**Prompt A:** Print everything in the passage on stone sculpture from "The techniques used" down to "given extra support.".
**Prompt B:**
Answer these questions from the passage on stone sculpture:
(i) In what kind of stone was Gothic sculpture mostly carved?
(ii) Before modern tools, what were harder stones such as granite rubbed down with after being pulverized with hammers?
(iii) Which part of free-standing figures is almost always given extra support?

**Page text:**
## start
Stone has been almost universally employed as the chief material for monumental sculpture for a number of reasons. It is readily available in large quantities in most parts of the world. It is durable, weather resistant, homogeneous in texture, and uniform in hardness. And it has been the principal material used for the important buildings with which most monumental sculpture is associated.

The techniques used for stone carving depend on both the hardness of the stone itself and the quality of the metal tools available at the time. Gothic sculpture, mostly carved in softer stones with metal chisels, was usually cut boldly and deeply with considerable undercutting, deep shadows, and strong detail. Before the development of modern tools, harder stones, such as granite, were usually pulverized with hammers and then rubbed down with emery and similar abrasive materials, producing, for example, the smooth continuous surfaces and shallow detail of much Egyptian sculpture. All stones, however, are heavy and lacking in tensile strength and therefore encourage a massive and compact treatment without vulnerable projections or thin, easily fractured, supporting shapes. The ankles of free-standing figures, for example, are almost always given extra support.

Some sculptors have preferred to overcome rather than submit to the natural limitations of stone. A great deal of Hellenistic, Roman, and post-Renaissance European stone sculpture is very freely and openly carved out of a number of jointed blocks of stone. It often emulates the freedom of design, as seen, for example, in the outspread limbs and flying draperies of metal sculpture.
## end
**Source material:**
## start
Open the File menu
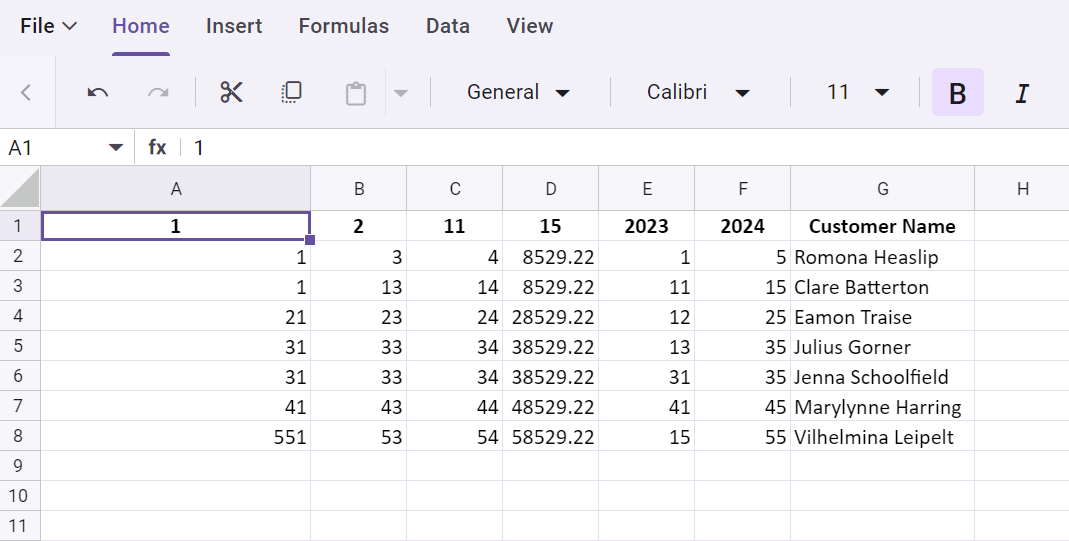This screenshot has height=541, width=1069. 49,26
## end
**Correct answer A:**
The techniques used for stone carving depend on both the hardness of the stone itself and the quality of the metal tools available at the time. Gothic sculpture, mostly carved in softer stones with metal chisels, was usually cut boldly and deeply with considerable undercutting, deep shadows, and strong detail. Before the development of modern tools, harder stones, such as granite, were usually pulverized with hammers and then rubbed down with emery and similar abrasive materials, producing, for example, the smooth continuous surfaces and shallow detail of much Egyptian sculpture. All stones, however, are heavy and lacking in tensile strength and therefore encourage a massive and compact treatment without vulnerable projections or thin, easily fractured, supporting shapes. The ankles of free-standing figures, for example, are almost always given extra support.

**Correct answer B:**
(i) Softer stones.
(ii) Emery and similar abrasive materials.
(iii) The ankles.